I gave them all the letters at the same time and asked them to read them privately. I knew it was going to be hard to watch their faces and see the fear they would feel for me. I had always taken care of them and been strong for them. Now I had to tell them that I had all these weaknesses that were going to consume my life.

However you chose to tell your families about your illnesses, I think it is very important for them to know what to expect. For me it was imperative that they knew, since eventually I was going to need their help to function. I also had to be prepared for my birds so that they would be cared for, when the time comes for me to say goodbye to them. Trust me my heart ached with every word and decision that had to be done, but it would not be fair to anyone if I didn’t.

When a person has chronic illnesses, each day is a gift. We have no idea when things can get worse or even end. We have to take the time (regardless of how difficult it is) to make all the needed preparations and put things in place so your family knows what to do. None of us have a promise of a certain amount of time so this truly applies to everyone. For me the chronic illnesses just made me more aware of the time I have left.

Sharing with my family was also important due to my depression. They needed to be aware that there will be days where I am in tears and I cannot hide it or pretend that it isn’t happening. They needed to know that there was nothing they could do to help or change it, but just love me through it and leave me be.

I also have days full of pain where it is very difficult for me to do anything, including walking or even turning on the faucet. There are times where I can’t lift anything but the lightest of items. These times I need their help greatly and they needed to know this ahead of time.

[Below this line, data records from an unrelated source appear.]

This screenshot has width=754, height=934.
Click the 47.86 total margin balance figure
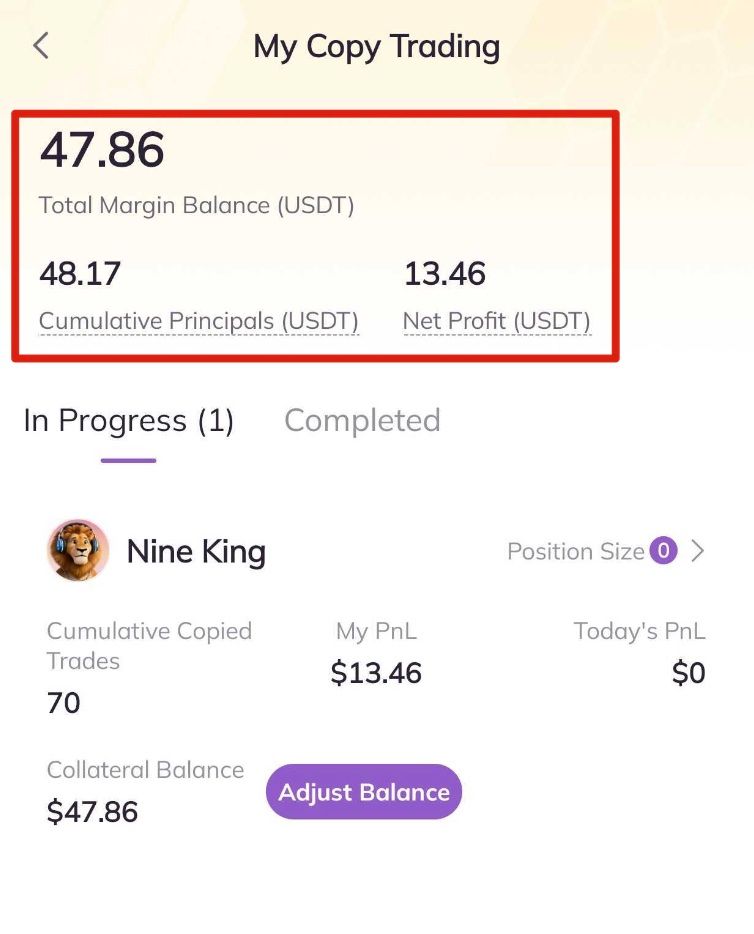point(102,151)
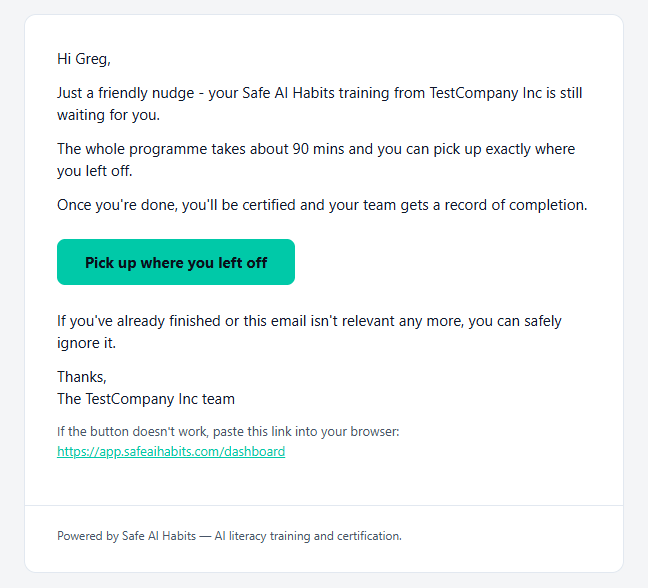
Task: Click the "Pick up where you left off" button
Action: pos(176,262)
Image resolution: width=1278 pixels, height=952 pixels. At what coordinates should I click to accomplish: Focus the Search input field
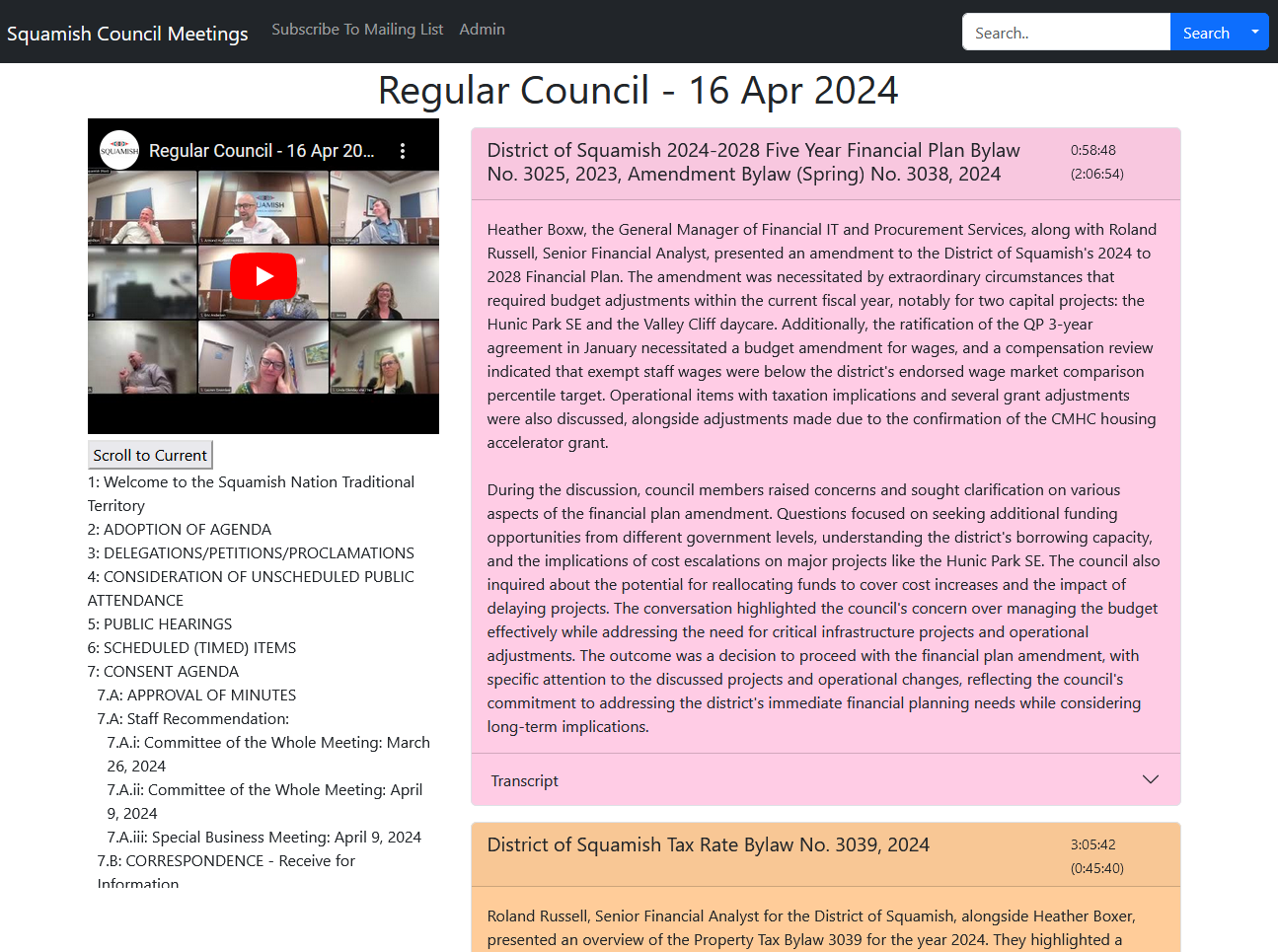[x=1065, y=33]
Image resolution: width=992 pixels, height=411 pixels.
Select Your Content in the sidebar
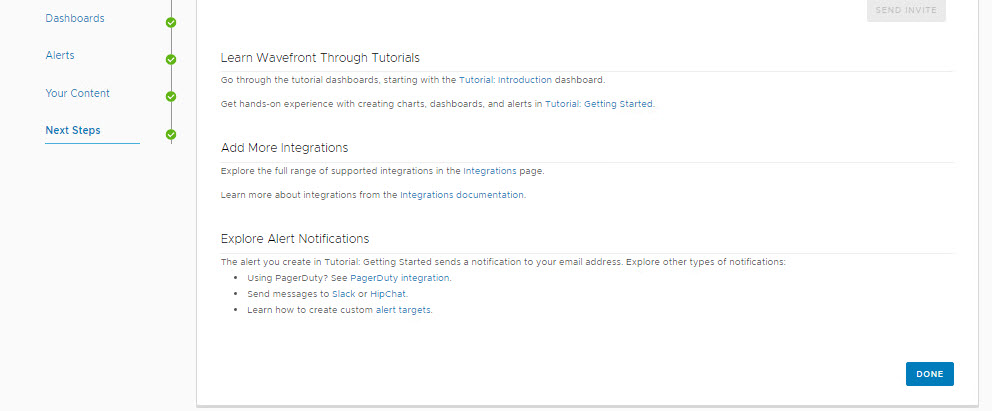(77, 93)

The thing I hate the most is the memory loss. There are days where I struggle to remember the simplest of words at times. I had to share this with my children though so they would understand it and know it would happen from time to time.

The hardest thing of all though is feeling their pain for what I am going through and seeing in their eyes how much they wish this was not happening. So while I had to let them know everything that was happening and going to happen….it breaks my heart to see and feel their pain.

For those of you that are having to tell your families about your illnesses, I truly understand that this is the greatest of all the pains you will ever feel. Nothing is harder than having to share this sadness with your loved ones. My heart goes out to all of you who are going through this and I pray for you all to find peace in your journey ❤



We have to Love ourselves


When we struggle with chronic illness, we tend to hide ourselves away and keep our pain quietly inside. I know because I have done this myself. We never expected our lives to become so full of pain and loneliness. We try hard to hide it all away. We give up and stop believing in hope. We see our futures as bleak and sadness. I wont even pretend to say that everything is going to be better, because chronic illness does not go away. However we can learn to accept it and even find happiness. We need to surround ourselves with positive people who truly care about us. We need to open up and be able to share with others the pain that we carry around. We have to stop putting on a fake smile and saying “I am fine”. We still matter and we need the world to know what we go through. We especially need to have those who are part of our lives to understand and be willing to listen when we need to talk and share.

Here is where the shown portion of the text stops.